Yesterday, we discussed English needles and the manufacturing of needles today. Most embroidery needle manufacturing in the world has been outsourced to regions where they can be produced with cheaper labor. As one reader commented, “the world is changing… and nothing is as it was or will be again.”
It may well be that the world has changed to the Cheaper Labor / Higher Returns model in manufacturing, and I do sympathize with the Producers of Goods who have been pretty well forced into that model, but there are companies in the needlework industry that have resisted that model. And these companies, in general, produce higher quality needlework products.
When it comes to needles, in Europe, there are still some factories that manufacture sewing needles. The best known of these is the Bohin company in France. Apparently, there is a manufacturer in Spain as well, but I haven’t been able to track that down and verify it.
Bohin is a company that’s been operating in France since the 1830’s. In the 1860’s, the company began manufacturing needles and pins. So they’ve been doing the needle / pin thing for a long time. Their needles are still made in their factory located near L’Aigle, France.
You can read about the history of the Bohin company on their website. While there, do check out the page of historical photos, where you’ll also find some images of their ads from days of yore.
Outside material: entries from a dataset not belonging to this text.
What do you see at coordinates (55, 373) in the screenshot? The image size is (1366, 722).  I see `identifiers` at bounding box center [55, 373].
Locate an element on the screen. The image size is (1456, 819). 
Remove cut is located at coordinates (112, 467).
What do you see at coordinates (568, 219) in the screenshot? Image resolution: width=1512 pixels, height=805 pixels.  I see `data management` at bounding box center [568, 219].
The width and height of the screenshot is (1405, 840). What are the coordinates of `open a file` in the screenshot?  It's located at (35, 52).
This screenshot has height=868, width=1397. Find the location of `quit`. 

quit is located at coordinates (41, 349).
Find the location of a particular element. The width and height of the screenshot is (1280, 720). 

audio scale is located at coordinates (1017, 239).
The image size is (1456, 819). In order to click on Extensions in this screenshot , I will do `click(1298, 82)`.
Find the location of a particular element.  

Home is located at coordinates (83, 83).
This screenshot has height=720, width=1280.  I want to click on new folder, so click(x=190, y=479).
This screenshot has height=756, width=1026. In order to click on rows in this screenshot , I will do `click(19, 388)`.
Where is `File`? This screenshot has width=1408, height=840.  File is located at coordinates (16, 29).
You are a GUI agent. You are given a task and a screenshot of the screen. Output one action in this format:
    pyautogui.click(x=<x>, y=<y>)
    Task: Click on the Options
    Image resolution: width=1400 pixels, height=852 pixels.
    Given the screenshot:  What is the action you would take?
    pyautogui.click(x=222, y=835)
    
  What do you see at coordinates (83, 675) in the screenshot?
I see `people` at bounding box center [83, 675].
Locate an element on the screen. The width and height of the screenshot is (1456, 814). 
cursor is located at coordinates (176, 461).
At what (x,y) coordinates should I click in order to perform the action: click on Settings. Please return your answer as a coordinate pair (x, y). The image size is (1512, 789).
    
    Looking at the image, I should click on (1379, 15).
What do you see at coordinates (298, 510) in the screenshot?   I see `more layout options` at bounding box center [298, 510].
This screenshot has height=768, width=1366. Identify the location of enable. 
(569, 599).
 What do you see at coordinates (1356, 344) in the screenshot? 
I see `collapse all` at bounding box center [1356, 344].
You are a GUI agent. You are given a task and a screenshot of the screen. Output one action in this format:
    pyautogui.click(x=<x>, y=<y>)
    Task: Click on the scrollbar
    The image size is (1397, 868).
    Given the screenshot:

Lovely stuff! You might also enjoy these photos of the needle and pin-making process at their factory today.
Bohin needles, overall, are excellent needles. They are strong, they are smooth as glass, and they are well made. I like them very much – I just hope that someday, they will produce a #12 embroidery (crewel) needle! Then I’d be in Needle Heaven!
What I like about the company is that they have resisted the “outsourcing” model, and they have maintained their company with integrity. They’ve kept up with trends, they’ve expanded to other sewing products that are particularly useful (I like Bohin’s ceramic pencil, especially for transferring designs on dark fabric), and they really set the industry standard with their needles.
Now, that’s not to say that every single needle that comes out of the Bohin factory is absolutely perfect – you may occasionally come across a flaw in a Bohin needle, as one reader noted in the comments on yesterday’s article about English needles. But in general, I find Bohin’s needles to be consistently better than any other embroidery needles available today.
Now, what does all this musing about needles mean? Does it mean I’ll never use another needle, besides Bohin’s? No, of course not! I have a stash of needles that will last me quite a while, and I’m not one to waste what I have. But I am more aware now of where my needles come from, and, when I have to purchase new needles, I do look for Bohin needles. Price-wise, they are competitive, and quality-wise, I think they’re superior to other needles. At the same time, when people ask me what embroidery needles to use, I recommend Bohin needles, if they can find them. (They’re not always easy to find!)
So that’s the needle talk. Needles are an important discussion, methinks. After all, without needles, how far would we get with our thread?